• [Problem to solve] Please restate, word for word, each line from the one containing "Given: Remove IE600: Initial" through the end of the entries below.

[Items listed in a dataset]
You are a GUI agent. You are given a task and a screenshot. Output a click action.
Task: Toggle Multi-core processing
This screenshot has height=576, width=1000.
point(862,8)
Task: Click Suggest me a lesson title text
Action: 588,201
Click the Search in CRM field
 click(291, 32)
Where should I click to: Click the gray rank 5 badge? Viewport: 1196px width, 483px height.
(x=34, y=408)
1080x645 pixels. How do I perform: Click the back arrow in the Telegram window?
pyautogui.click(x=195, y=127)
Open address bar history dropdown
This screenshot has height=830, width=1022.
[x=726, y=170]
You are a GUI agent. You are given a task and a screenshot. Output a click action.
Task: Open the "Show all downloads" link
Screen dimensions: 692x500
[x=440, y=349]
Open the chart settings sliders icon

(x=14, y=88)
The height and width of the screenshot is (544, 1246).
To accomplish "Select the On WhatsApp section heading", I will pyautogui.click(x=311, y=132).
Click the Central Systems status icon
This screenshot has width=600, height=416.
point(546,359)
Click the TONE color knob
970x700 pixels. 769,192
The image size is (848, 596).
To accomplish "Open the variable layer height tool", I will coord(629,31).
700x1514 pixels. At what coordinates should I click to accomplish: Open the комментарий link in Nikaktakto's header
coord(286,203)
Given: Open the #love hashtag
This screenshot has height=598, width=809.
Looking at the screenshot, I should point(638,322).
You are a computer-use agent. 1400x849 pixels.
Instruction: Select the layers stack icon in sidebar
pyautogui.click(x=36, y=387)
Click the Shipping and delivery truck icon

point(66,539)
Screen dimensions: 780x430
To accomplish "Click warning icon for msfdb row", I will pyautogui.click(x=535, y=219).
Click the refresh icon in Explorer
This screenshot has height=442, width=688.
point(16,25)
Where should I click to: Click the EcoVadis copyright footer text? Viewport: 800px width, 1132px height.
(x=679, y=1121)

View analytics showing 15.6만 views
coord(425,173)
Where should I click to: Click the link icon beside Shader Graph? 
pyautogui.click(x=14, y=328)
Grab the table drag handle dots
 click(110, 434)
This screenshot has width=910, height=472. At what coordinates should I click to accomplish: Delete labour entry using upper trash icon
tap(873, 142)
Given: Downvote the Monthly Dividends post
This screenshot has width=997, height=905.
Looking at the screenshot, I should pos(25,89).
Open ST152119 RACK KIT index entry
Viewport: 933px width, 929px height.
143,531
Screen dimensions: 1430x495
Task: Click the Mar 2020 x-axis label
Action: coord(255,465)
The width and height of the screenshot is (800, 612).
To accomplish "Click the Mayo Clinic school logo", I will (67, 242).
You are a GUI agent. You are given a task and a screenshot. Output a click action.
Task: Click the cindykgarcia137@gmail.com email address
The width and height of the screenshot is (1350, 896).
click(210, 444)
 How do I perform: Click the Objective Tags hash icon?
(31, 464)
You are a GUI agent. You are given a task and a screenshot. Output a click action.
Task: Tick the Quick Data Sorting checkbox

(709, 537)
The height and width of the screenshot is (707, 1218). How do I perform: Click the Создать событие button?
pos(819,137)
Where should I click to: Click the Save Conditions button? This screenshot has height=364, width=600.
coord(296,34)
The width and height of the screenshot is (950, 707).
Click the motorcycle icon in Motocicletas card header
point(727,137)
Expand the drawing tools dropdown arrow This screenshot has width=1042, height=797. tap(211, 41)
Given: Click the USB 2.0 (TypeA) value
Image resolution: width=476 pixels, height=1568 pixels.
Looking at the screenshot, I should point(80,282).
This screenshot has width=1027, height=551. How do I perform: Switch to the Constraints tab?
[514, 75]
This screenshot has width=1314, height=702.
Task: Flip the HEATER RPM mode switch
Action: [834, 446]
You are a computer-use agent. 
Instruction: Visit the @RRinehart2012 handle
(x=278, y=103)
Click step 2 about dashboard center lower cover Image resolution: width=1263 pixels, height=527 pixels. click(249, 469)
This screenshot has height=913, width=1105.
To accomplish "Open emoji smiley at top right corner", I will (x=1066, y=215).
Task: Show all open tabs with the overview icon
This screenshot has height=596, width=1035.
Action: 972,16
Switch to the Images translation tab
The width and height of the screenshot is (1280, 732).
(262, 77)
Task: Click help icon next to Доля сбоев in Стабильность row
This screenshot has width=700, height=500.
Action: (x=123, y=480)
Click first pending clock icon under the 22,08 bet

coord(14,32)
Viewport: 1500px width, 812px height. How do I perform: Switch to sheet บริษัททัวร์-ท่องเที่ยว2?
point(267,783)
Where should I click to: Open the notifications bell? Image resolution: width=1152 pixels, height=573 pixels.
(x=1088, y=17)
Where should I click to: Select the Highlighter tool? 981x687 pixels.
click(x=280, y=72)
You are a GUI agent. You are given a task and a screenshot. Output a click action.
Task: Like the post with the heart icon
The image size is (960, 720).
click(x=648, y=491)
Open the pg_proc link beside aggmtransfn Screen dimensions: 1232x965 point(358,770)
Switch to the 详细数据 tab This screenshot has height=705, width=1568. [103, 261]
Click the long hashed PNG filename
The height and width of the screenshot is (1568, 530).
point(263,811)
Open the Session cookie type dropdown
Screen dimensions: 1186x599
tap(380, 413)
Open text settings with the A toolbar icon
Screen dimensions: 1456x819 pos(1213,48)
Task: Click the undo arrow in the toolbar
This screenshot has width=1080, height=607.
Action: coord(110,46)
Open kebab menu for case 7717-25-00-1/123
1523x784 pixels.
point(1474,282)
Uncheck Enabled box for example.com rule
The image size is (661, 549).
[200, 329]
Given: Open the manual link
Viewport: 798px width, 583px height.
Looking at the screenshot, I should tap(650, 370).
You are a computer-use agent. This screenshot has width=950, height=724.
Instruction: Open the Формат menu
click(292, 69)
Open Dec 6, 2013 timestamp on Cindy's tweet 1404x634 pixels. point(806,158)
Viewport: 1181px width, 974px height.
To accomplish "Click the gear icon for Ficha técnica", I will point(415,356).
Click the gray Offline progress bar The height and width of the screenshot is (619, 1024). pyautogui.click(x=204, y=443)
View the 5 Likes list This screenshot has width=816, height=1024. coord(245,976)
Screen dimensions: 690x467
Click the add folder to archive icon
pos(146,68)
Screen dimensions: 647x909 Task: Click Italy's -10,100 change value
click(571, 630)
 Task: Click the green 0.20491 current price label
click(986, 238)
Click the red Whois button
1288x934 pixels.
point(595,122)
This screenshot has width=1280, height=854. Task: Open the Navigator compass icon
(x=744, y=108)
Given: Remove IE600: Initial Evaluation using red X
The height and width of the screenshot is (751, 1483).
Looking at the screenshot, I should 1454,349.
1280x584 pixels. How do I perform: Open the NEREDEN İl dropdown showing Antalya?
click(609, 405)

• [Written reply]
Given: Remove IE600: Initial Evaluation using red X
The height and width of the screenshot is (751, 1483).
Looking at the screenshot, I should 1454,349.
1280x584 pixels. How do I perform: Open the NEREDEN İl dropdown showing Antalya?
click(609, 405)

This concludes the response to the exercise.